I’ve been lucky to attend every CraftConf Budapest since its inception in 2014. It has always been a mind-expanding experience, with a healthy mix of established and newcomer speakers from the tech industry worldwide. Although Craft, as the name suggests, is focused on Software Craftsmanship, the specific topics of talks vary each year as industry trends fluctuate. I was interested in taking a deeper look at trends of technologies and paradigms as they become more or less popular over time, and to find those, if any, whose popularity has remained more or less constant.
While doing some research into data analytics for a project at work, I came across Microsoft SandDance. My interest in the CraftConf data was the perfect opportunity to teach myself SandDance (and some Python as well). So I put together a quick experiment: Using Martin’s excellent tutorial on Web Scraping with Python as a reference, I wrote a Python script that scrapes CraftConf’s talk descriptions (using archives from 2014, 2015 and 2016) and produces a CSV file of the most frequently occurring words. Obviously standard English language words like pronouns, days of the week, and so on are ignored. What we’re left with is a list of top 100 words for each year, and their frequencies of occurrence, which can be visualized in SandDance.
Although this approach is quick and more or less effective, the limitation is that it may not accurately reflect trends for phrases like “Agile Methodology” — the word frequency of “agile” may not be the same as that of “methodology”. But that’s something that can be worked on later. So although I would take this as a good indicator (which meets my purpose), I wouldn’t use the analysis outcomes as a serious reference.
What the Data Tells Us
Here are some interesting findings from the first pass (150 of the most frequent words selected, out of those 100 produced after filtering out common and punctuated words):
- “Product” showed up 26 times in 2015 and nearly doubled to 51 in 2016 (a growing trend: no talk, some talk, twice the talk…)
- “Functional” [programming] appeared 16 times in 2014, and not in the other 2 years (something that’s coming and going?)
- Similarly, “Architecture” showed up respectively 15, 37 and 23 times (up and down)
- “DevOps” was an equally hot trend in 2014 and 2015 but didn’t show up in 2016 (presumably because the hype is over)
- “Microservices” appears 29 times in 2016, but didn’t show up in the previous years (so there is a recent spike in popularity)
See for Yourself
As a fun exercise in data visualization and trend analysis, I encourage you to try it out for yourself, using the CSV file produced by my script. To start with:
- Load the dataset: Dataset > Web > CSV file (Keep “First line is header” checked)
- Set the URL to the CSV file link above, and click Load
- View as: Column
- X Axis: Keyword
- Sum by, Facet by: None
- Color by: Keyword
- Sort by: Frequency
- Set the X axis bins to: 100
The typical way to drill down using SandDance would be:
- Select a keyword (say “lean”)
- Click Isolate. Everything else gets filtered out (note the “Filtered” count increased from 0 to 2)

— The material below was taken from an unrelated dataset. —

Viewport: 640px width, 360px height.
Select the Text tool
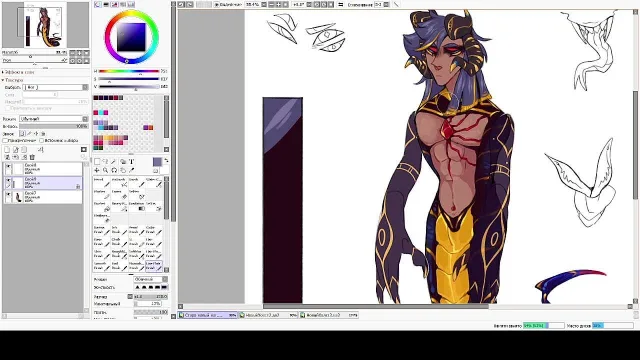point(132,162)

- Now you can check “Details”, or “Facet by…”, for example
- To go back, simply click “Filtered” to clear the selection
Isolating the “Other” keyword will reveal a whole lot of keywords that don’t show up in the first 100 bins. You can also take the SandDance tour (by clicking on Tour) and discover many other interesting ways of playing with SandDance.
You can find the source code in my Git Repository WordFreqCount. If you find it useful, please feel free to reuse, derive from or improve it. Note that credit goes to Martin for the original code on web scraping using Python and Beautiful Soup, which I largely adapted from. And of course, thanks to Microsoft for making the elegant and powerful SandDance available for free!